(Task)
Write out these rows again word for word, leaving out the pictures.

====

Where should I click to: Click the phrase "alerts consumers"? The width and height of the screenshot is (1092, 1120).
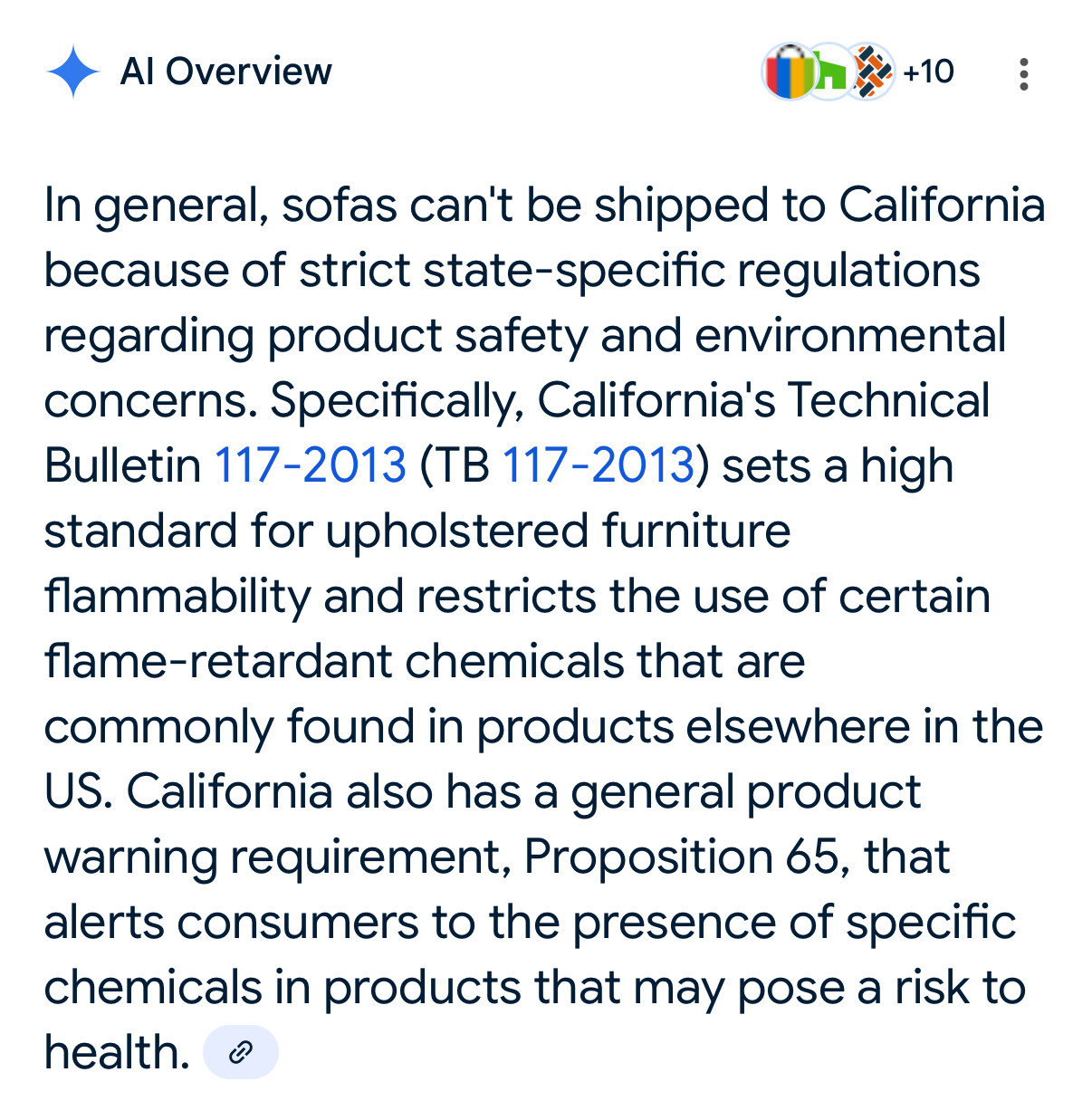231,922
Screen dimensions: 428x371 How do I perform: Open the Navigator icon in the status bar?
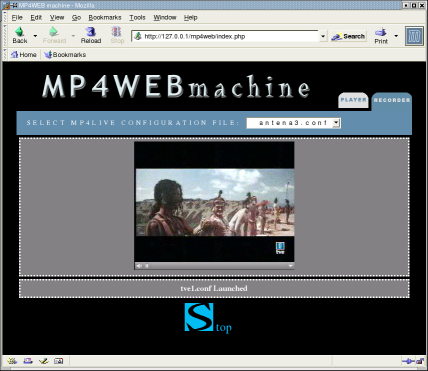pos(12,361)
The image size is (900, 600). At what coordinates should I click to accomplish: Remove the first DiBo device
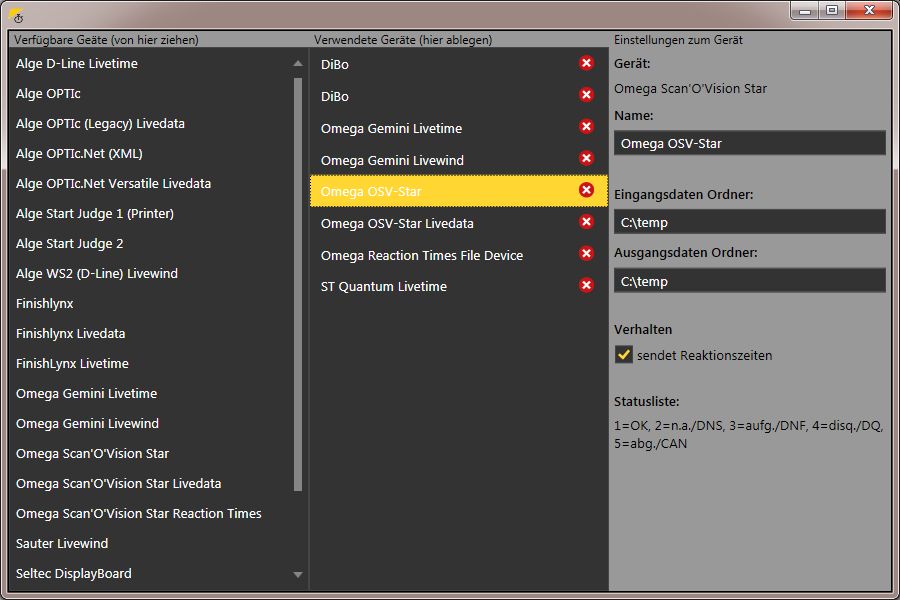[586, 63]
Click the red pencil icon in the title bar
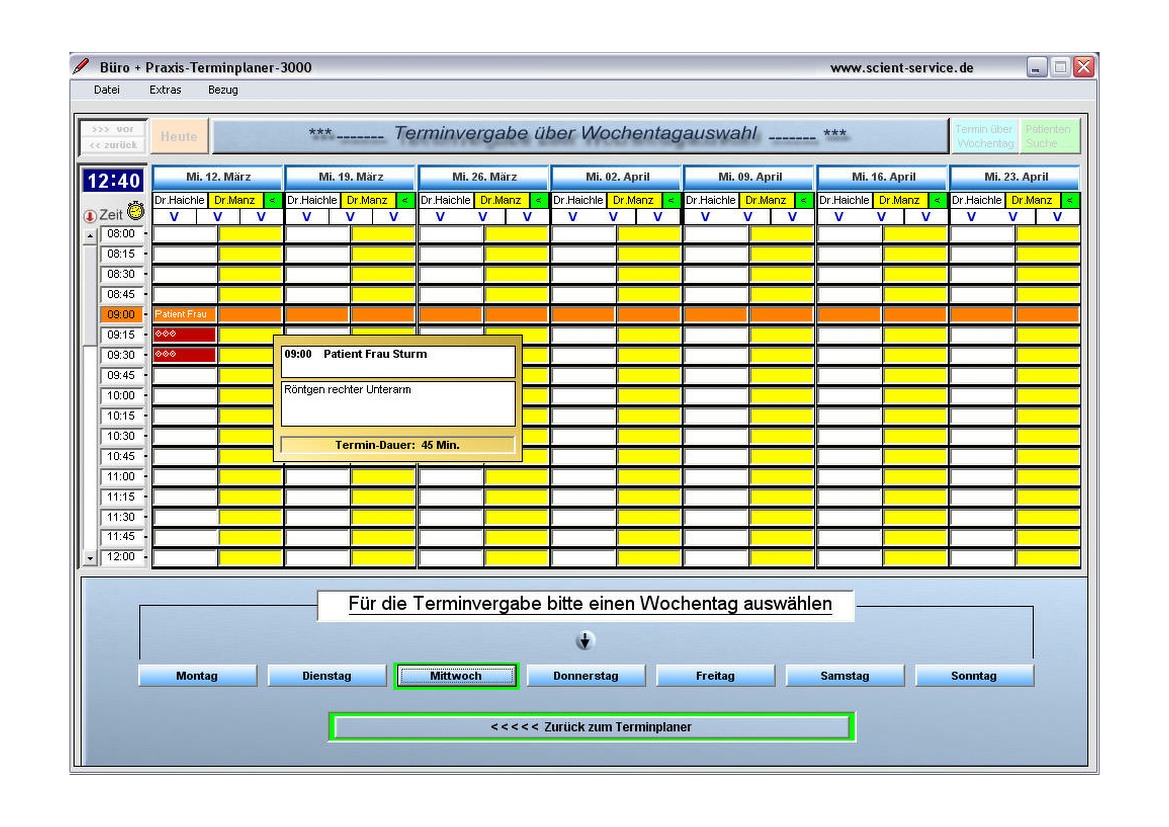This screenshot has width=1169, height=827. point(82,67)
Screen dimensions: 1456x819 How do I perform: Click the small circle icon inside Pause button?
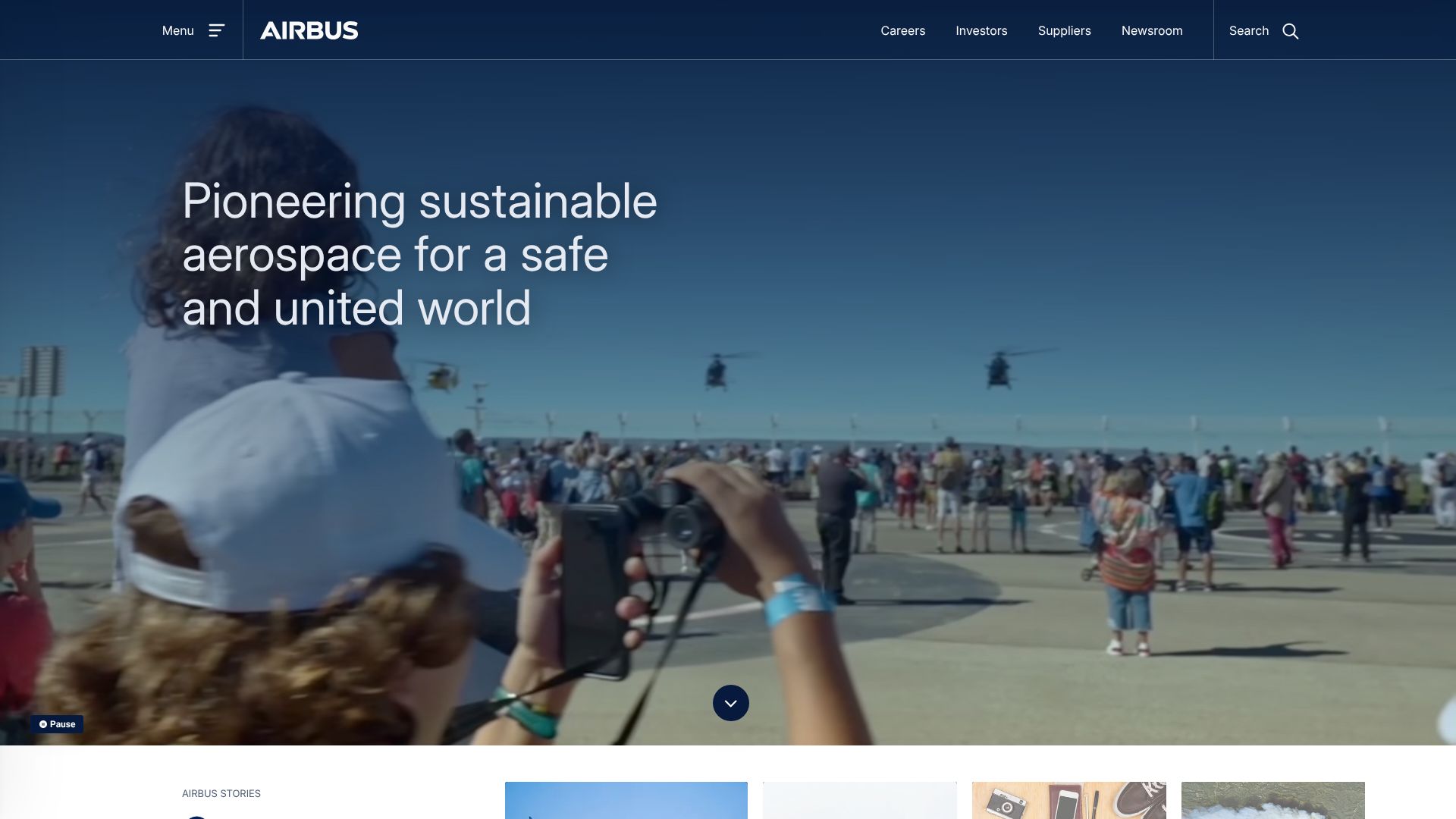43,724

====

(The result)
Where should I click to: Click the phrase "alerts consumers"? The width and height of the screenshot is (1092, 1120).
231,922
Screen dimensions: 428x371 How do I perform: Open the Navigator icon in the status bar?
pos(12,361)
The image size is (900, 600). At what coordinates should I click to accomplish: Remove the first DiBo device
[586, 63]
Click the red pencil icon in the title bar
This screenshot has width=1169, height=827. point(82,67)
Screen dimensions: 1456x819 How do I perform: Click the small circle icon inside Pause button?
43,724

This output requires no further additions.